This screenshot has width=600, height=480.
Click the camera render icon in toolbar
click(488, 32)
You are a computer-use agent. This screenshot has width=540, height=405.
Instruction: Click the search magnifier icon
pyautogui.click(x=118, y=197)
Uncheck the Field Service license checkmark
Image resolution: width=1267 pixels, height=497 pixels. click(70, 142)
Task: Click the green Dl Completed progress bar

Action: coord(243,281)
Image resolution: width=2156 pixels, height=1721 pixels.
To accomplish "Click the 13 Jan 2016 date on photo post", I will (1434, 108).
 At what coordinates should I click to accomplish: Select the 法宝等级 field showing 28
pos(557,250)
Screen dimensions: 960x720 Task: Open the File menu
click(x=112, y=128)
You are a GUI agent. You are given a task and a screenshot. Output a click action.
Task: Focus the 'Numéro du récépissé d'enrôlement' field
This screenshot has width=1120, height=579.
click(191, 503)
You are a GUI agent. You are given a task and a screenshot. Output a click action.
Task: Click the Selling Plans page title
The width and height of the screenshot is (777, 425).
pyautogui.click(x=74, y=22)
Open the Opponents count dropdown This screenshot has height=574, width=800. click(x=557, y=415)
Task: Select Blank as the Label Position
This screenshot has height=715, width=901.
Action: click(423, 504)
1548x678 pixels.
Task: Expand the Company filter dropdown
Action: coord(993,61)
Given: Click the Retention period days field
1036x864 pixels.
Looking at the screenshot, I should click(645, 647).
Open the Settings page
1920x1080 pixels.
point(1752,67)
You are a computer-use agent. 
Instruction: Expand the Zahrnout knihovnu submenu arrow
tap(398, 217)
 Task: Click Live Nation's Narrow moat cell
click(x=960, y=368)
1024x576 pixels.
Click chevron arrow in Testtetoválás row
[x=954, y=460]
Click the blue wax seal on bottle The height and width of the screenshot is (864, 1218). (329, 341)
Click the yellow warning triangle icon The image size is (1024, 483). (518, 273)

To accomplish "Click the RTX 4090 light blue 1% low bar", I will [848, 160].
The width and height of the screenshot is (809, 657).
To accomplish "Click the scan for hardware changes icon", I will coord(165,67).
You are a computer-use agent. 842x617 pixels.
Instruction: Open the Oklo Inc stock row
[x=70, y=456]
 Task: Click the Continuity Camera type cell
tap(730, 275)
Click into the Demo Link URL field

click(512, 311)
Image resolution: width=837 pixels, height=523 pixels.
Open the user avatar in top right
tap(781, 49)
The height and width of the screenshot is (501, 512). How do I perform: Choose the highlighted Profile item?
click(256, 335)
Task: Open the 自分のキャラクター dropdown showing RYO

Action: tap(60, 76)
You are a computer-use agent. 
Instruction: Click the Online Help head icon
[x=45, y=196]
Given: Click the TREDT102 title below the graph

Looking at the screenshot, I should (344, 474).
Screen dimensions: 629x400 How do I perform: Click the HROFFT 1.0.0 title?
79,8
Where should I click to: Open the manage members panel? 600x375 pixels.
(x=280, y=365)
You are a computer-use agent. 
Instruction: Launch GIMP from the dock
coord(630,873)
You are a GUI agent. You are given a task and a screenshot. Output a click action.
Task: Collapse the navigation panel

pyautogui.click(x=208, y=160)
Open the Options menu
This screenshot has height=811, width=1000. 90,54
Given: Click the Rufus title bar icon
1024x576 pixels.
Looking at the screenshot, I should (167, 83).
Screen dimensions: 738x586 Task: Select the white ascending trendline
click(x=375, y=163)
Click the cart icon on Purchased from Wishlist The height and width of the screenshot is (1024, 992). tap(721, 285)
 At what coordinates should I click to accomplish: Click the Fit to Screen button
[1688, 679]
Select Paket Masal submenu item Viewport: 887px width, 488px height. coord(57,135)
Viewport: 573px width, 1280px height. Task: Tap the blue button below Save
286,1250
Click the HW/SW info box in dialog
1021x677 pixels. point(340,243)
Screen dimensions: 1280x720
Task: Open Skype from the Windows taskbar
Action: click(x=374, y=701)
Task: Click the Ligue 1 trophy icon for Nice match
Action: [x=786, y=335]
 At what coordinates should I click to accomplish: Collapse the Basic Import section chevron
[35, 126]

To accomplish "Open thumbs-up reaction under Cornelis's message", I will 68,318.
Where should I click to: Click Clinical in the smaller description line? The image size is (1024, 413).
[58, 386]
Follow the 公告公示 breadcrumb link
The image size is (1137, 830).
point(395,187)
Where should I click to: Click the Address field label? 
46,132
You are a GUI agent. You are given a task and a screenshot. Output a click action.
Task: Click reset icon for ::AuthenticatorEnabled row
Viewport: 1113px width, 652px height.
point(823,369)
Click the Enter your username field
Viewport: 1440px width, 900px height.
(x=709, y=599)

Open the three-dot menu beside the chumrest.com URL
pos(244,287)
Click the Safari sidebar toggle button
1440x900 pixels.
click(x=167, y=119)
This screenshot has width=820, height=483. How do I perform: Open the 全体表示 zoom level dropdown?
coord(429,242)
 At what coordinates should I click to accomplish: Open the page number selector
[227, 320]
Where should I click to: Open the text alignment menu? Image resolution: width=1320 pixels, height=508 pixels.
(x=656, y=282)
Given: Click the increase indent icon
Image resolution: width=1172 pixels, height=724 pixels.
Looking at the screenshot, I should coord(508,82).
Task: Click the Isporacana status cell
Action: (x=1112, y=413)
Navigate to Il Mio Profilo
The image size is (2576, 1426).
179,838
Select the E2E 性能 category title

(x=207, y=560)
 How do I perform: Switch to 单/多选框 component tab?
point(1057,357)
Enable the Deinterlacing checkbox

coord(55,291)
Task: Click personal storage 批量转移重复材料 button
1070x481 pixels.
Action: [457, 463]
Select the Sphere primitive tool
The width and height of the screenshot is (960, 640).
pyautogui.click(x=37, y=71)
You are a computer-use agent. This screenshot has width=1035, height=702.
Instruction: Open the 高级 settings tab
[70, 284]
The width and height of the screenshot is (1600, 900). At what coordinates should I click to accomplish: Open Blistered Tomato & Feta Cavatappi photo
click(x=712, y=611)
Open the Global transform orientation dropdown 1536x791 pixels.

WHAT IS BEING ASKED:
Would you transcribe the whole listing, keeping every character the same?

PROBLEM SOLUTION:
This screenshot has width=600, height=480.
Click the camera render icon in toolbar
click(488, 32)
You are a computer-use agent. This screenshot has width=540, height=405.
Instruction: Click the search magnifier icon
pyautogui.click(x=118, y=197)
Uncheck the Field Service license checkmark
Image resolution: width=1267 pixels, height=497 pixels. click(70, 142)
Task: Click the green Dl Completed progress bar

Action: coord(243,281)
Image resolution: width=2156 pixels, height=1721 pixels.
To accomplish "Click the 13 Jan 2016 date on photo post", I will (1434, 108).
 At what coordinates should I click to accomplish: Select the 法宝等级 field showing 28
pos(557,250)
Screen dimensions: 960x720 Task: Open the File menu
click(x=112, y=128)
You are a GUI agent. You are given a task and a screenshot. Output a click action.
Task: Focus the 'Numéro du récépissé d'enrôlement' field
This screenshot has width=1120, height=579.
click(191, 503)
You are a GUI agent. You are given a task and a screenshot. Output a click action.
Task: Click the Selling Plans page title
The width and height of the screenshot is (777, 425).
pyautogui.click(x=74, y=22)
Open the Opponents count dropdown This screenshot has height=574, width=800. click(x=557, y=415)
Task: Select Blank as the Label Position
This screenshot has height=715, width=901.
Action: click(423, 504)
1548x678 pixels.
Task: Expand the Company filter dropdown
Action: coord(993,61)
Given: Click the Retention period days field
1036x864 pixels.
Looking at the screenshot, I should click(645, 647).
Open the Settings page
1920x1080 pixels.
point(1752,67)
You are a computer-use agent. 
Instruction: Expand the Zahrnout knihovnu submenu arrow
tap(398, 217)
 Task: Click Live Nation's Narrow moat cell
click(x=960, y=368)
1024x576 pixels.
Click chevron arrow in Testtetoválás row
[x=954, y=460]
Click the blue wax seal on bottle The height and width of the screenshot is (864, 1218). (329, 341)
Click the yellow warning triangle icon The image size is (1024, 483). (518, 273)

To accomplish "Click the RTX 4090 light blue 1% low bar", I will [848, 160].
The width and height of the screenshot is (809, 657).
To accomplish "Click the scan for hardware changes icon", I will coord(165,67).
You are a computer-use agent. 842x617 pixels.
Instruction: Open the Oklo Inc stock row
[x=70, y=456]
 Task: Click the Continuity Camera type cell
tap(730, 275)
Click into the Demo Link URL field

click(512, 311)
Image resolution: width=837 pixels, height=523 pixels.
Open the user avatar in top right
tap(781, 49)
The height and width of the screenshot is (501, 512). How do I perform: Choose the highlighted Profile item?
click(256, 335)
Task: Open the 自分のキャラクター dropdown showing RYO

Action: tap(60, 76)
You are a computer-use agent. 
Instruction: Click the Online Help head icon
[x=45, y=196]
Given: Click the TREDT102 title below the graph

Looking at the screenshot, I should (344, 474).
Screen dimensions: 629x400 How do I perform: Click the HROFFT 1.0.0 title?
79,8
Where should I click to: Open the manage members panel? 600x375 pixels.
(x=280, y=365)
You are a computer-use agent. 
Instruction: Launch GIMP from the dock
coord(630,873)
You are a GUI agent. You are given a task and a screenshot. Output a click action.
Task: Collapse the navigation panel

pyautogui.click(x=208, y=160)
Open the Options menu
This screenshot has height=811, width=1000. 90,54
Given: Click the Rufus title bar icon
1024x576 pixels.
Looking at the screenshot, I should (167, 83).
Screen dimensions: 738x586 Task: Select the white ascending trendline
click(x=375, y=163)
Click the cart icon on Purchased from Wishlist The height and width of the screenshot is (1024, 992). tap(721, 285)
 At what coordinates should I click to accomplish: Click the Fit to Screen button
[1688, 679]
Select Paket Masal submenu item Viewport: 887px width, 488px height. coord(57,135)
Viewport: 573px width, 1280px height. Task: Tap the blue button below Save
286,1250
Click the HW/SW info box in dialog
1021x677 pixels. point(340,243)
Screen dimensions: 1280x720
Task: Open Skype from the Windows taskbar
Action: click(x=374, y=701)
Task: Click the Ligue 1 trophy icon for Nice match
Action: [x=786, y=335]
 At what coordinates should I click to accomplish: Collapse the Basic Import section chevron
[35, 126]

To accomplish "Open thumbs-up reaction under Cornelis's message", I will 68,318.
Where should I click to: Click Clinical in the smaller description line? The image size is (1024, 413).
[58, 386]
Follow the 公告公示 breadcrumb link
The image size is (1137, 830).
point(395,187)
Where should I click to: Click the Address field label? 
46,132
You are a GUI agent. You are given a task and a screenshot. Output a click action.
Task: Click reset icon for ::AuthenticatorEnabled row
Viewport: 1113px width, 652px height.
point(823,369)
Click the Enter your username field
Viewport: 1440px width, 900px height.
(x=709, y=599)

Open the three-dot menu beside the chumrest.com URL
pos(244,287)
Click the Safari sidebar toggle button
1440x900 pixels.
click(x=167, y=119)
This screenshot has width=820, height=483. How do I perform: Open the 全体表示 zoom level dropdown?
coord(429,242)
 At what coordinates should I click to accomplish: Open the page number selector
[227, 320]
Where should I click to: Open the text alignment menu? Image resolution: width=1320 pixels, height=508 pixels.
(x=656, y=282)
Given: Click the increase indent icon
Image resolution: width=1172 pixels, height=724 pixels.
Looking at the screenshot, I should coord(508,82).
Task: Click the Isporacana status cell
Action: (x=1112, y=413)
Navigate to Il Mio Profilo
The image size is (2576, 1426).
179,838
Select the E2E 性能 category title

(x=207, y=560)
 How do I perform: Switch to 单/多选框 component tab?
point(1057,357)
Enable the Deinterlacing checkbox

coord(55,291)
Task: Click personal storage 批量转移重复材料 button
1070x481 pixels.
Action: [457, 463]
Select the Sphere primitive tool
The width and height of the screenshot is (960, 640).
pyautogui.click(x=37, y=71)
You are a computer-use agent. This screenshot has width=1035, height=702.
Instruction: Open the 高级 settings tab
[70, 284]
The width and height of the screenshot is (1600, 900). At what coordinates should I click to accomplish: Open Blistered Tomato & Feta Cavatappi photo
click(x=712, y=611)
Open the Global transform orientation dropdown 1536x791 pixels.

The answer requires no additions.